Second, adopting different disciplinary approaches helps in avoiding an ideological bias in favour of the object of inquiry. While we think it fair to state our sympathy for the AFN movement, in this research we purposely chose to adopt an a priori neutral stance. Several positive properties have been claimed for AFNs, such as embeddedness in regional and local food-culture, quality of food production, sustainability of the food supply chain, democracy of social and economic relations, and added value for the rural area and farmers. These claims have been questioned, but our interest is not to take a stand on these issues. Rather, our approach is to ask what reasons underlie the growth of AFNs, what effects they have, and what their working mechanisms are.

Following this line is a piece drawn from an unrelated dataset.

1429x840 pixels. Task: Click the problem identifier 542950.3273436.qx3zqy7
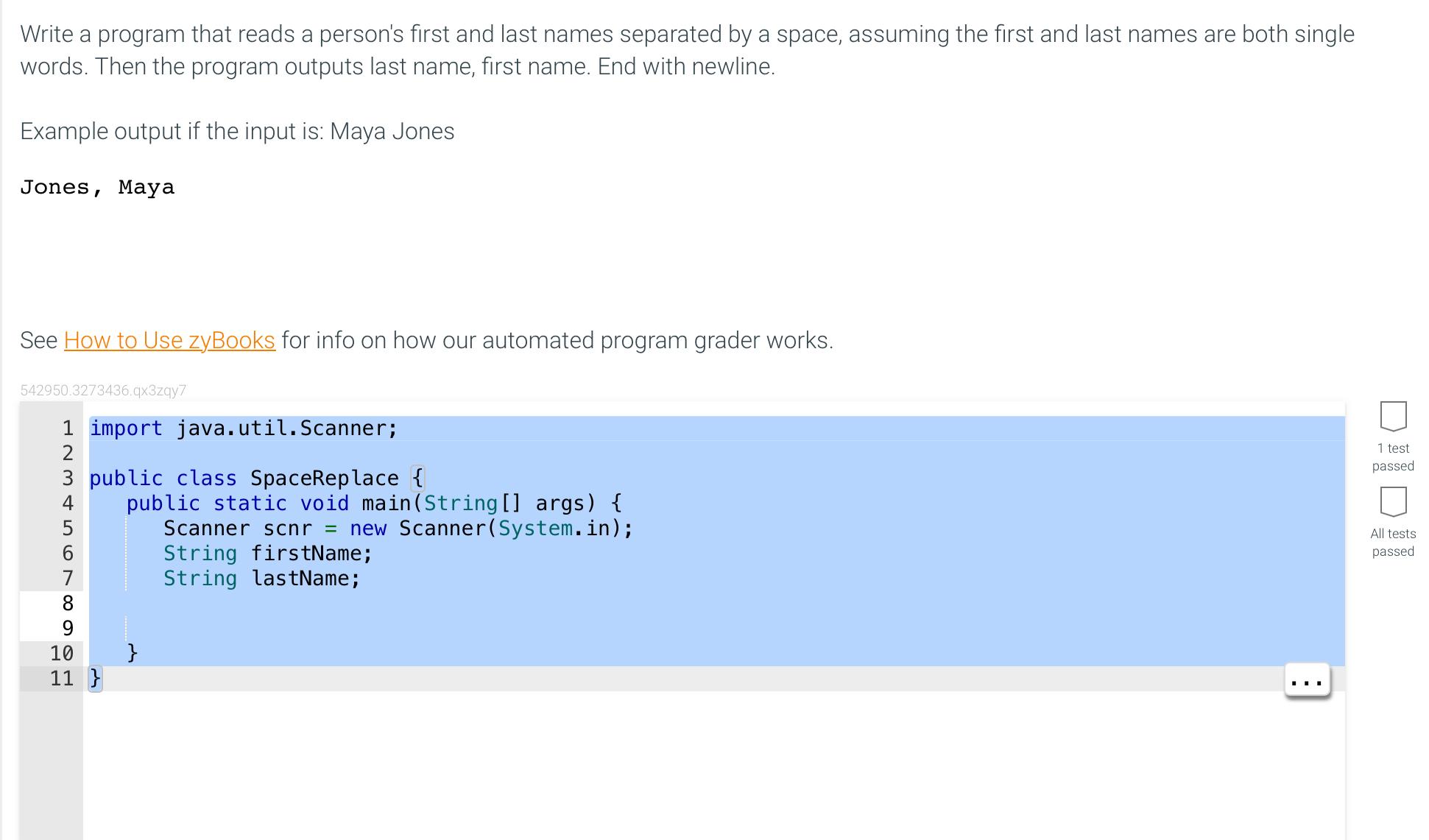pyautogui.click(x=103, y=390)
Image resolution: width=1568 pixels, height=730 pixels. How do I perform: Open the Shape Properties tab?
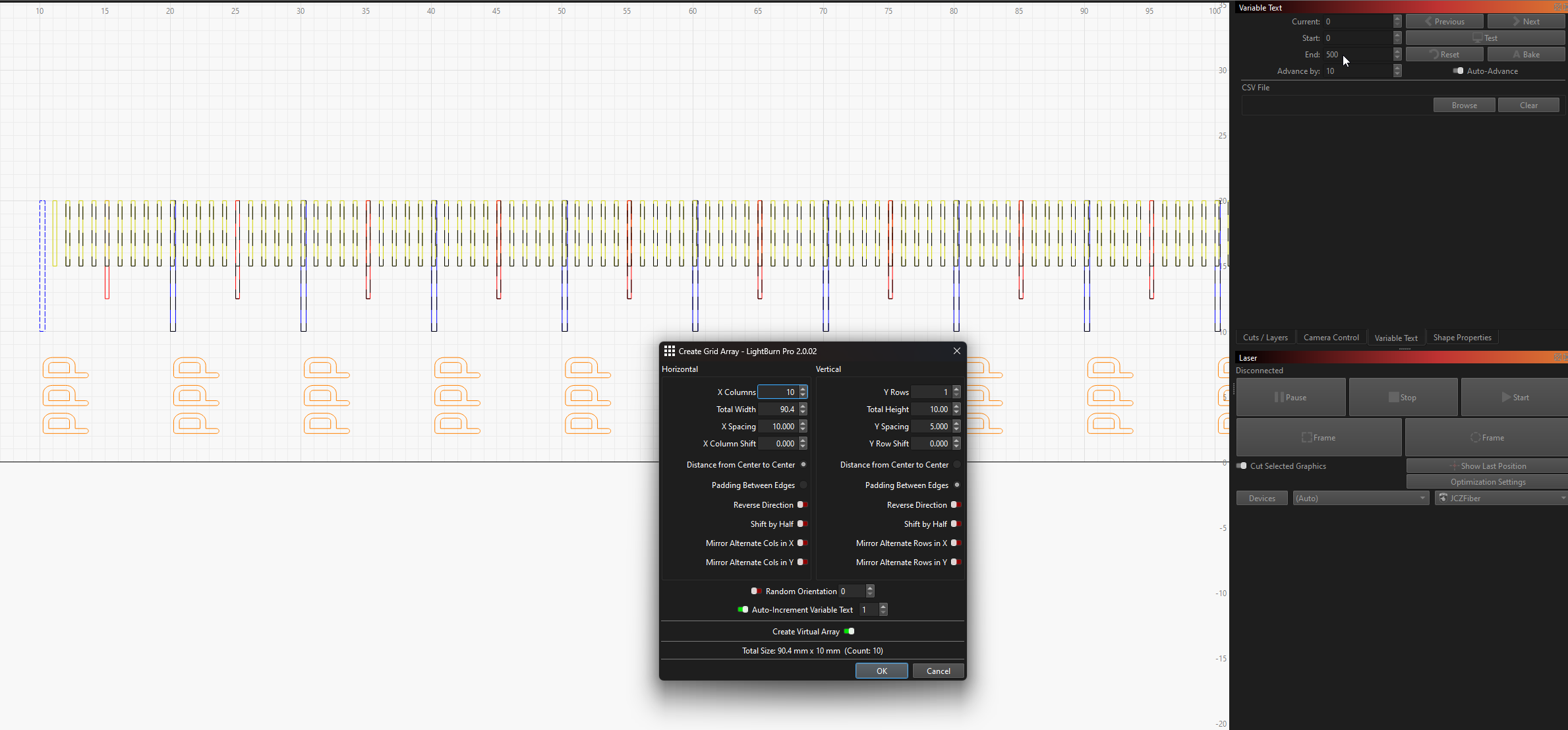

In other words, the main objective of our research is to understand and discuss the functioning of these chains and, from this point of view, taking a neutral stand as to their desirability helps avoid the risk of ignoring weaknesses or dubious points in their operation or, conversely, of overstating their merits. In our view, only by starting from such an analysis is it also possible to make predictions about AFNs’ prospects for upscaling and passing from the niche to the system level.

Third, we maintain that a comparative perspective with conventional food chains is needed in order to grasp the key features of AFNs. Such a perspective is very rarely taken, since the ideological/supportive slant of research tends to “select” case studies as “true” examples of alternativeness. By contrast, our empirical cases belong to both the alternative and the conventional worlds. Accordingly, we have compared the concepts of quality espoused by consumers who patronize different chains (supermarkets, urban district markets, farmers’ markets, SPGs, high-end retailers) and investigated the modalities whereby producers and consumers match on quality and prices.

Fourth, while most of the current literature, the majority of which belongs to the sociological and economic fields, focuses on the consumer side (characteristics of the participants, motivations, etc.), our analysis embraces the entire chain. To understand AFNs’ strength and resilience, it is important to analyse the motivations leading people (as consumers, as prosumers, or as concerned citizens) to attend or to participate in these chains. But at the same time, it is crucial to understand the other side of the chain, that is, producers’ motivations and reactions in terms of farm setting to participation in AFNs. This is not simply because—obviously—both supply and demand are needed in order for these chains to work. It is because it is important to analyse how participation in an AFN shapes the behaviour of both consumers and producers and, more importantly, the forms of the interactions among operators in the chain. We characterize “alternativeness” in terms of the quality of the interaction that the exchange entails and, consequently, the relationship among traders, its strength, and how price-setting and the quality attributes that are demanded and produced are coordinated. By the same token, analysing the configuration of networks among producers and consumers, both spatially and culturally, helps provide a comprehensive view of the entire chain.